In 1868, the navigational instruments on every ship in foggy Boston Harbor go haywire at the same instant, causing a disastrous series of shipwrecks.  Soon thereafter, all the glass along a Boston street liquefies.  The baffled authorities, fearing that “the darkest reaches of science and mechanical arts” are responsible for the disasters, need expert assistance to find an explanation.  Will that help come from venerable Harvard or its fledgling rival, the Institute of Technology?  The conflict pits a professor at Harvard against the president of MIT, and William Blakie, a leading Harvard student and pompous moralizer, against Marcus Mansfield, a working class kid who was plucked from his job as a machinist to become one of MIT’s first students.  Mansfield and two fellow students turn to practical science to solve the mystery.  The call themselves the Technologists.

At times The Technologists seems like an extended science lesson, but it is never dull.  There are moments of wicked humor; college students and pranks go hand-in-hand while making fun of the pretentious is always good sport.  The possibility of romance arises with each appearance of the frosty Ellen Swallow, MIT’s lone female student, although not with Mansfield; Agnes the chambermaid is more his speed.  Flashbacks to the Civil War add another layer of interest.  The novel eventually mixes elements of a thriller with an intriguing whodunit that invites the reader to puzzle out the identity of Boston’s saboteur.  Matthew Pearl employs misdirection to good effect, yet still plays fair:  there are subtle clues to the culprit’s identity planted along the way.  Shrewder readers than I might identify the villain before his or her identity is finally revealed.

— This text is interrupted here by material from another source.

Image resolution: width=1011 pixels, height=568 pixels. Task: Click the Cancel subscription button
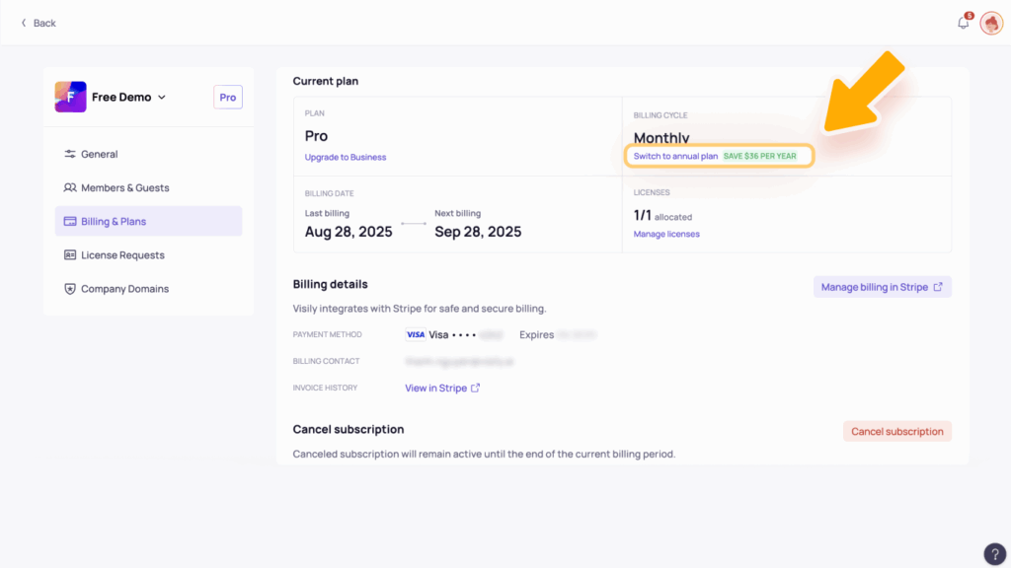point(896,431)
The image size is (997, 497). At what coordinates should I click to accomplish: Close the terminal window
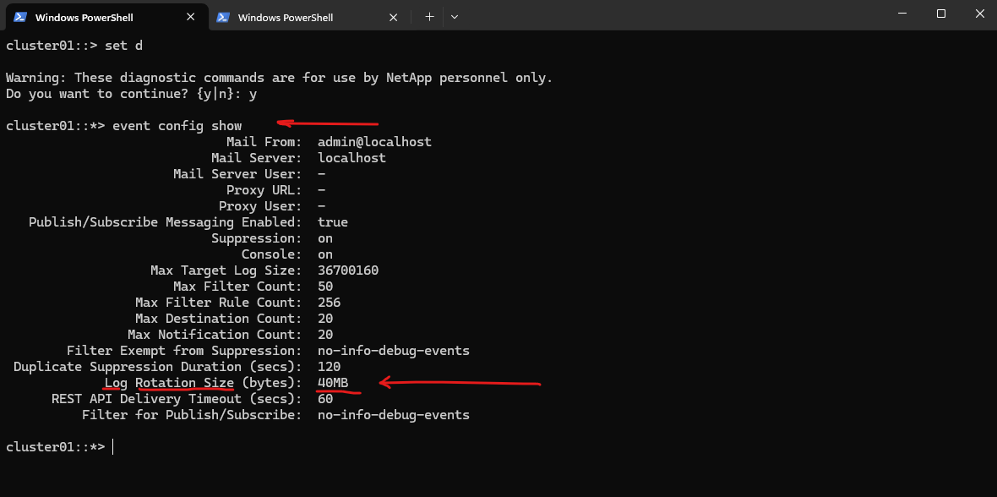978,14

The Technologists pursues a number of interesting themes, many centering around educational models that were undergoing a revolution in the latter half of the nineteenth century.  Harvard represents the “classic education” that values tradition and faith while upstart MIT favors factual accuracy and scientific investigation.  There is no room for the “new sciences” -- chemistry and physics -- at Harvard while they are the bread-and-butter of MIT.  Academics and politicians debate the wisdom of teaching science to women, of educating students who are not “morally fit” (i.e., are not devout Christians), and of waiving tuition for students from the lower classes (who, in the view of some, will never be the sort of gentlemen who can benefit from their studies).  Should education remain entirely in the lofty realm of theory or should students get their hands dirty performing experiments?  Although the reader knows which side prevailed, the debates offer a fascinating look at the evolution of modern education.

Sometimes the characters in The Technologists seem a bit too Dickensian, but that’s also part of the novel’s charm.  I prefer characters with greater depth and endings that are a bit less formulaic (even the last chapters are a throwback to Dickens), but I can’t fault Pearl for writing a novel that is exciting, interesting, and fun.